Robin — along with Cyborg, Beast Boy, Starfire and Raven — live alone in a high-tech command center reminiscent of a chaotic freshman dorm.

Bruce Wayne's mansion it is not. Dirty dishes abound. They squabble. Sibling rivalries ebb and flow and the characters cope with typical teenage problems: fitting in, jealousies insecurities and bullying.

They are, in Murakami's view, "real teenagers who just happen to have super powers."

Less-epic conflicts

In older-skewing superhero shows, Register explained, the conflicts are epic. Villains are often bent on world domination; explosions cram the screen.

"Kids can see that on CNN these days," he said, alluding to Sept. 11 and the war in Iraq, "Those things are a little scary now."

Instead, Register says they chose to stress local conflicts and more mundane villains, such as bank robbers — plot elements that a 7-year-old can more easily grasp and digest.

Both Register and Murakami emphasize the show's character-driven components.

"Conflict doesn't always originate from an outside force," noted Register. "Some of the conflict emerges from the teenagers. They get on each other's nerves."

Murakami added that the villains help the characters "learn more about themselves."

But don't get the impression that Teen Titans
is reminiscent of sanctimonious after-school specials, or has been somehow stripped of its testosterone.

"Sometimes when people create superheroes for 7-year-olds they think they have to soften the action. We disagree," Register said. "We think 7-year-olds like heavy-duty action. They want to see cool stuff.

"They want to see these characters as powerful, and empowered, teenagers. And we want them to get excited, turn off the TV, run around and emulate these superheroes."

"Cartoon Network has experienced great success with Justice League, so we know we have a loyal audience ready to embrace this exciting new show," Cartoon general manager Jim Samples said.

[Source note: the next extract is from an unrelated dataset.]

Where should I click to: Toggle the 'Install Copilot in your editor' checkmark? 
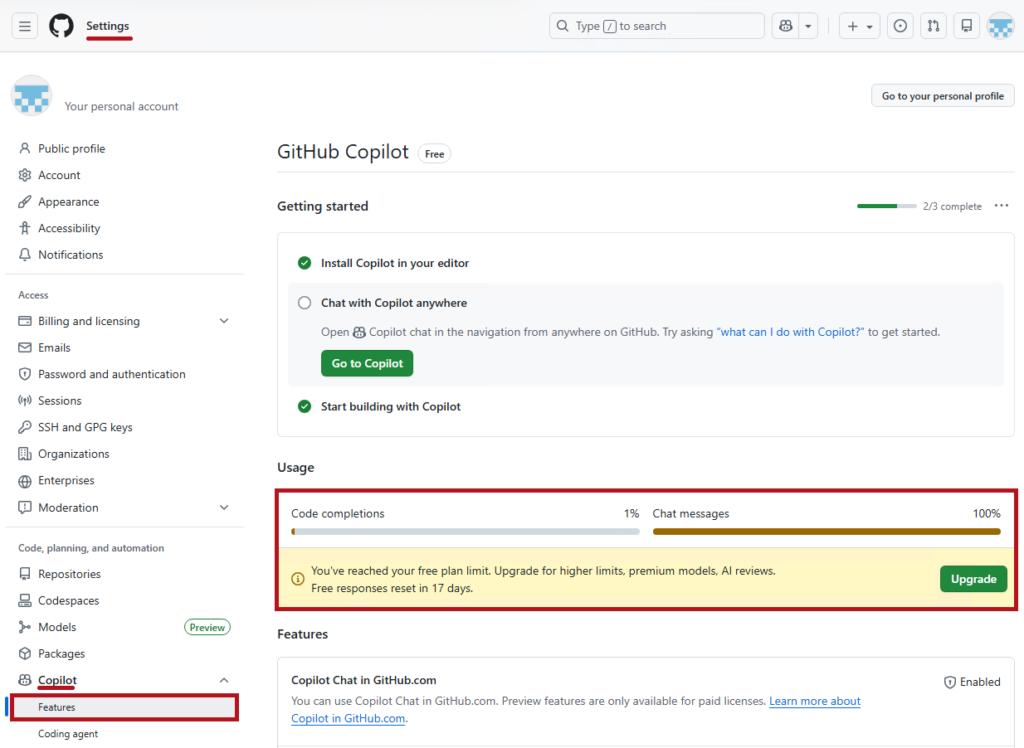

Cartoon began airing Justice League
in a 10 p.m. weeknight strip this spring, and it's become the No. 1 show in that timeslot among kids 6 to 11. Cartoon scored a 3% gain with this demo overall in primetime, averaging 682,000 such viewers during the second quarter.

Anime touches

To balance out this hyperkinetic energy of Titans, producers inserted plenty of comic relief, often juxtaposing humor and action. Anime techniques are employed to graphically convey humor and emotions.

"We use some 'super-deformed' kind of takes, which I think of as a Japanese equivalent to the Tex Avery approach," said Murakami.

Animation aficionados will recognize the influence of illustrators Bob Peak and Coby Whitmore in the loose, painterly style of the backgrounds.

The Japanese influence can also be found in the original title song performed by Puffy AmiYumi, a Japanese power-pop female duo unearthed by Register in typical Hollywood serendipitous fashion.

Register first stumbled across their music video while watching an obscure Japanese cable channel.

"They were awesome, but the name was in Japanese so I had no idea who they were," he said.

Luckily, while driving in L.A., Register caught an interview with the band on National Public Radio. He pulled his car off the road to listen.

"I became obsessed," he laughed. "I knew they were perfect for Teen Titans."

He subsequently tracked the group down at Sony Music. In partnership with the duo and their American songwriter and producer, Register and Murakami commissioned the series' title song.

Register is clearly stoked about the music.

"It has an infectious Brady Bunch
kind of feel. It's the kind of music kids could be singing for the next 25 years."

The release of Puffy AmiYumi's album Nice, which includes the show's title track, will likely coincide with the Titans
TV bow.

Register also said an original animated pilot is in production, based on the duo and their music that he described as "Yellow Submarine
meets the Olsen Twins."

Such synergies seem par for the course, particularly stemming from Teen Titans.

"I know I'm using marketing-speak here," said Register, a Parsons School of Design graduate. "But Teen Titans
truly is a great example of a vertically integrated project. It's a DC Comic property, produced at Warner Brothers Animation, developed by Cartoon Network for Cartoon Network.

"It has a second play on Saturday afternoon and it will be broadcast on Kids WB six months later on Saturday mornings. It's four entities working hand in hand."